Poseído por la ira populista, se embriaga con el poder recién descubierto. Es una embriaguez destructiva e intolerante. No está dispuesto a aceptar el antídoto que conduzca a rebajar los grados etílicos del torrente sanguíneo. Por eso califica de componenda reaccionaria cualquier intento por recuperar la sobriedad en su glorioso camino de liberación.

Tanto las experiencias persónales como la experiencia histórica nos alertan sobre las consecuencias negativas de la embriaguez. Un rato de euforia puede producir perjuicios irreparables. Estas búsquedas entusiastas de liberación muchas veces terminan en dictaduras.

¿Se puede vivir indignado?

Desde el punto de vista de la existencia, nos surge la pregunta: ¿Qué significa vivir indignado? Vivir indignado es como decidir vivir enfermo. Esto lo ilustra muy bien la contraposición entre dos caracteres que Chesterton nos presenta en El hombre que fue jueves: Gabriel Syme, un poeta de mente equilibrada, y Lucian Gregory, también poeta pero revulsivo iconoclasta. Frente a la actitud de Gregory, Syme exclama:

“En principio, la sublevación (…) no es más que un vómito. (…) Lo poético —dijo— es que las cosas salgan bien. Nuestra digestión, por ejemplo, que camina con una normalidad muda y sagrada: he ahí el fundamento de toda poesía. No hay duda: lo más poético, más poético que las flores y más que las estrellas, es no enfermar”. (p. 9).

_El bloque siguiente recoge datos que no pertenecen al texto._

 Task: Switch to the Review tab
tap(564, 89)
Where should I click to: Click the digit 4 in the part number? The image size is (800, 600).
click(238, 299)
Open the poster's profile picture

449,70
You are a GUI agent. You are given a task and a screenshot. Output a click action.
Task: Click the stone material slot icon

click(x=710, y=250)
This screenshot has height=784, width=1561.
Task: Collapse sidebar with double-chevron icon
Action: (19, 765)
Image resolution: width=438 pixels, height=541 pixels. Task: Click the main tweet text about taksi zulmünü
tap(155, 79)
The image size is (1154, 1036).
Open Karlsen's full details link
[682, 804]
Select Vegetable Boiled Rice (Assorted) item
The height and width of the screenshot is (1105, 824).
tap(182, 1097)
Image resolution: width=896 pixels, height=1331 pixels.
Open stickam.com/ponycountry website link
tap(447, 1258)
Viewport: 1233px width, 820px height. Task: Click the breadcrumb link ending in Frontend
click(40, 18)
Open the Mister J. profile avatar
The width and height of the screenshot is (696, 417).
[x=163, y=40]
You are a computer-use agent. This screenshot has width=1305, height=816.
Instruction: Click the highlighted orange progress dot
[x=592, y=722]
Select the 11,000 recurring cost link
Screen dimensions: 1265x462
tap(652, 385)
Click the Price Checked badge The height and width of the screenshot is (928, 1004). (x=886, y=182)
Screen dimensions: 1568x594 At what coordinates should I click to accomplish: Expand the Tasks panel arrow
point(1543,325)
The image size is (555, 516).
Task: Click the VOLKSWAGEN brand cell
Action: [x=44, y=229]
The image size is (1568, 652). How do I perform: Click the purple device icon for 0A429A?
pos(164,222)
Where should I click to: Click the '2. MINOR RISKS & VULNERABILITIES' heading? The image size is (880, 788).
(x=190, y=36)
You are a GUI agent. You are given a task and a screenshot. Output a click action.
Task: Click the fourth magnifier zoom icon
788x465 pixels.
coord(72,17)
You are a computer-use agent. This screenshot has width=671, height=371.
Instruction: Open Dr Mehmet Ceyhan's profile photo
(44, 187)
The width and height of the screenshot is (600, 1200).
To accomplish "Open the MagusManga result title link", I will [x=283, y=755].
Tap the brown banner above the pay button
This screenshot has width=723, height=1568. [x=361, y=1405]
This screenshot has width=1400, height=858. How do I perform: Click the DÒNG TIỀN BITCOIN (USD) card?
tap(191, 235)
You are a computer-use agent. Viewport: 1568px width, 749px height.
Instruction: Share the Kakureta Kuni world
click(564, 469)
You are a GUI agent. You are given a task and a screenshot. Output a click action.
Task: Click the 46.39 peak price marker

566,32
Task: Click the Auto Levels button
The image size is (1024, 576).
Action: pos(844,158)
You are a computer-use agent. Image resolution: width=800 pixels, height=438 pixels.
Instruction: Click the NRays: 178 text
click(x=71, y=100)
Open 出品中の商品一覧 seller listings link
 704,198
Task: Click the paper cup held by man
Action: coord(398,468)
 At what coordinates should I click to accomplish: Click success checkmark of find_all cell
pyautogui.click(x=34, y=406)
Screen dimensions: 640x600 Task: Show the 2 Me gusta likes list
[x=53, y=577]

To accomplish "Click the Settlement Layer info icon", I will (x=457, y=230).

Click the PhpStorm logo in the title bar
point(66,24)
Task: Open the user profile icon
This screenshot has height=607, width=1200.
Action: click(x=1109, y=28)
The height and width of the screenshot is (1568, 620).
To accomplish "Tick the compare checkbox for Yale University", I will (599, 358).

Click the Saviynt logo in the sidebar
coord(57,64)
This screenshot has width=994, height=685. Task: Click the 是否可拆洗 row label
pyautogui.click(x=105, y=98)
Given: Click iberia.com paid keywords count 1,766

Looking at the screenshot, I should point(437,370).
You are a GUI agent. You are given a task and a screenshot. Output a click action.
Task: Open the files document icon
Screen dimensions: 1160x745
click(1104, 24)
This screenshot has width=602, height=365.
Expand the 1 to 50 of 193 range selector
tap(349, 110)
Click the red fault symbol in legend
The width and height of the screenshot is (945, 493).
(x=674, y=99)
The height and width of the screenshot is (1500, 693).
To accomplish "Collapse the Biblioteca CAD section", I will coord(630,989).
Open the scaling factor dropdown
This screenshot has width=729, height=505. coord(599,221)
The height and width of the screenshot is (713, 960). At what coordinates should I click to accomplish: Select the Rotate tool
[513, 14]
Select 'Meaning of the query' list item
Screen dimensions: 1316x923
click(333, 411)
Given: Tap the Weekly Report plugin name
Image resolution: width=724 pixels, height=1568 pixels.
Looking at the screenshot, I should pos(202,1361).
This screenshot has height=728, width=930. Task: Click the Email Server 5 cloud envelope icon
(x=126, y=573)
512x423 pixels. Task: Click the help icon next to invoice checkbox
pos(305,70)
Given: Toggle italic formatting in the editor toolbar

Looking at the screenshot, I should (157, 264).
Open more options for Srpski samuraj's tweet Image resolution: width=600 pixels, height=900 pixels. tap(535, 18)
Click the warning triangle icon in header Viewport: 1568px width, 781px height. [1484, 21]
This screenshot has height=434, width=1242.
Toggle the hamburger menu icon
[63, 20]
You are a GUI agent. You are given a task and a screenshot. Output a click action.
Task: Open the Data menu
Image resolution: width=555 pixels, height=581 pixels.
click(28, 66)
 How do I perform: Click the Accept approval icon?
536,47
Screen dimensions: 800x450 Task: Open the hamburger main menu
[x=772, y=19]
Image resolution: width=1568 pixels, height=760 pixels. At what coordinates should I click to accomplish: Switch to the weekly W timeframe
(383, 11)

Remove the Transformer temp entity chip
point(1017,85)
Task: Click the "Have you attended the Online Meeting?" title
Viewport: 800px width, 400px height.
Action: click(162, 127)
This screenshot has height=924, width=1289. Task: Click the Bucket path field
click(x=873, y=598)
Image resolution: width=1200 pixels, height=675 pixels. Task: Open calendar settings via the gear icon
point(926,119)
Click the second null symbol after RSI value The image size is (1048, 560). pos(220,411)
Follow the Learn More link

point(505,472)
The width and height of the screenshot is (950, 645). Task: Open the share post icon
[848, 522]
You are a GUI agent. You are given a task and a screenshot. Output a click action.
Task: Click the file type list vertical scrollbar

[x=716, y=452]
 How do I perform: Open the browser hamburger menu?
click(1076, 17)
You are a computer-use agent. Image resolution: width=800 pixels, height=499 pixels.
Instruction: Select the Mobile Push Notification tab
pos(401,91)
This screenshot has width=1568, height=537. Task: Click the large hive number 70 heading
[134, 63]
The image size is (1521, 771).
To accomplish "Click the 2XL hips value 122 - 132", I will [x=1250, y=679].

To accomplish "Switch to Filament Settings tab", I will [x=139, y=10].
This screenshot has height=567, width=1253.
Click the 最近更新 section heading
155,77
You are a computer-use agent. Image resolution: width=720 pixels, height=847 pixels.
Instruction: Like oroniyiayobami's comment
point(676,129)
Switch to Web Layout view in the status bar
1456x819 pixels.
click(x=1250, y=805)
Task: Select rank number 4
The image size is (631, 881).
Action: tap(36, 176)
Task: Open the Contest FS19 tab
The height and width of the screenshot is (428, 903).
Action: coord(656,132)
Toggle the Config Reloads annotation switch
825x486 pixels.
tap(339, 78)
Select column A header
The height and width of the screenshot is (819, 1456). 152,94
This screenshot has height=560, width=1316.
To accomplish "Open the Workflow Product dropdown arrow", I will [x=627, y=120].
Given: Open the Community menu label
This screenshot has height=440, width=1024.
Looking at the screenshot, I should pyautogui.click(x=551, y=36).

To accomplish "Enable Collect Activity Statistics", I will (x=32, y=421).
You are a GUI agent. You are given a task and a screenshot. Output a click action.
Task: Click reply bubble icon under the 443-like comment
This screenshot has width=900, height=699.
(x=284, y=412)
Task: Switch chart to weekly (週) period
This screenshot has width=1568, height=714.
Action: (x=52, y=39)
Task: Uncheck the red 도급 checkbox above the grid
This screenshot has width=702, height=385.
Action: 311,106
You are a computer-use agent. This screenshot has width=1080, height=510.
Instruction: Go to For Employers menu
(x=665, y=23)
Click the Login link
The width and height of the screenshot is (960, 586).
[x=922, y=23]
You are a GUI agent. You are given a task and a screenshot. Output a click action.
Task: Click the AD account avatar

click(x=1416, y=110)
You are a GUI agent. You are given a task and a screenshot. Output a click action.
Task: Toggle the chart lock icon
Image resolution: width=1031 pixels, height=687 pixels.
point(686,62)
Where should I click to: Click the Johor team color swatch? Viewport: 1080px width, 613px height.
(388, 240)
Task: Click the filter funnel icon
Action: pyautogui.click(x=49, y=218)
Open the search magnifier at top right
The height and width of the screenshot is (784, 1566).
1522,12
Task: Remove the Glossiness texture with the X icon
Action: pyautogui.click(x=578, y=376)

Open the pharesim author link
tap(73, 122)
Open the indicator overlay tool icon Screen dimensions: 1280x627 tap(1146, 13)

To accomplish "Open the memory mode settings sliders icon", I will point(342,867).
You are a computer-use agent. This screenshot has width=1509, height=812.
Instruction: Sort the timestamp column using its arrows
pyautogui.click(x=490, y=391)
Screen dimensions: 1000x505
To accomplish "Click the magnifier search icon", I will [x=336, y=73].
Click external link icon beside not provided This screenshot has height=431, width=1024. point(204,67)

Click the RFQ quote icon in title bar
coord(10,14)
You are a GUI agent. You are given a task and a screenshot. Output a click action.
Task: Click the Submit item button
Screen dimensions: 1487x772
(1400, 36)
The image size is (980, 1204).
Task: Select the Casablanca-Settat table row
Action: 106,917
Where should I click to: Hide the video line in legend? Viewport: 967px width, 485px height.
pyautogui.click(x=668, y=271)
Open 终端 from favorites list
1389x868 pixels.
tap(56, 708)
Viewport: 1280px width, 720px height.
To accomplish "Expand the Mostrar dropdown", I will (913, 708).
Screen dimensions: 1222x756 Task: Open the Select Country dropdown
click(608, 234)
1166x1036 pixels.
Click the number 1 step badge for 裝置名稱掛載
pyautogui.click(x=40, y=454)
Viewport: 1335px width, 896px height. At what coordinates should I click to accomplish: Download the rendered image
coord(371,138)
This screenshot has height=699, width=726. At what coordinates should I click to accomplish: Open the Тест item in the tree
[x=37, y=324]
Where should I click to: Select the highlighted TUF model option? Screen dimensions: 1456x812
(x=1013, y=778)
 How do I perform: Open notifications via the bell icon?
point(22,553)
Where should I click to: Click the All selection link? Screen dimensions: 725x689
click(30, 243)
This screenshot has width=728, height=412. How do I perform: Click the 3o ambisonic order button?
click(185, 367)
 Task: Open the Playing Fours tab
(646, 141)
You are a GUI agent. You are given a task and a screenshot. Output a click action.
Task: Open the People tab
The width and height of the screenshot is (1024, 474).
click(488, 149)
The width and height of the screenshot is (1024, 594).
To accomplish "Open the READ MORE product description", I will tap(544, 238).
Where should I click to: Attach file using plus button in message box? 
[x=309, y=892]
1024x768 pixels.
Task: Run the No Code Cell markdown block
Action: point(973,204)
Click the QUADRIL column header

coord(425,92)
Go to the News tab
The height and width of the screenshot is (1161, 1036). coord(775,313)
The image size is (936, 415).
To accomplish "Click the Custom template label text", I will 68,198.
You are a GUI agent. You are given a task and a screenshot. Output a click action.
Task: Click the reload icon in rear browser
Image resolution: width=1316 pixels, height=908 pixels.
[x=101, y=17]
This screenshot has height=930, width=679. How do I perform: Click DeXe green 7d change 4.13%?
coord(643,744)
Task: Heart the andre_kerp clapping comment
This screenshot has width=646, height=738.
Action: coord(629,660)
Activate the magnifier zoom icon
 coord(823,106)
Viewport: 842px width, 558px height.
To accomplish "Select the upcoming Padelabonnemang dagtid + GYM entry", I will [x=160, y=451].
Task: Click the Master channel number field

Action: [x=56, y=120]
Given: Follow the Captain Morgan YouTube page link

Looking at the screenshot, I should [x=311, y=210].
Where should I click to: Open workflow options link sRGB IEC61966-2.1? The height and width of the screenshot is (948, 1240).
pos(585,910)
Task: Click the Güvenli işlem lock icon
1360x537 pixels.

Para Syme, al igual que para Sócrates, la belleza está en la buena digestión, no en la náusea. La indignación mal entendida es una forma de enfermedad. Un lugar que podemos visitar por necesidad, pero no es el terreno para levantar una casa.

Una república saludable exige más de la moderación de Syme que de la indignación de Gregory. Requiere de la prioridad de lo político, es decir, asigna importancia al debate, al diálogo, versus la confrontación irracional. Esto relama la importancia del respeto por encima de la desnaturalización de las ideologías. La indignación no colabora a superar las injusticias concretas, sino a crear una brecha entre los actores.

La indignación, en suma, ofrece un placer retorcidamente tentador: el del resentimiento y nuestras expresiones de odio. A este respecto Aldous Huxley nos recuerda que “revolcarse en el fango no es la mejor manera de limpiarse”.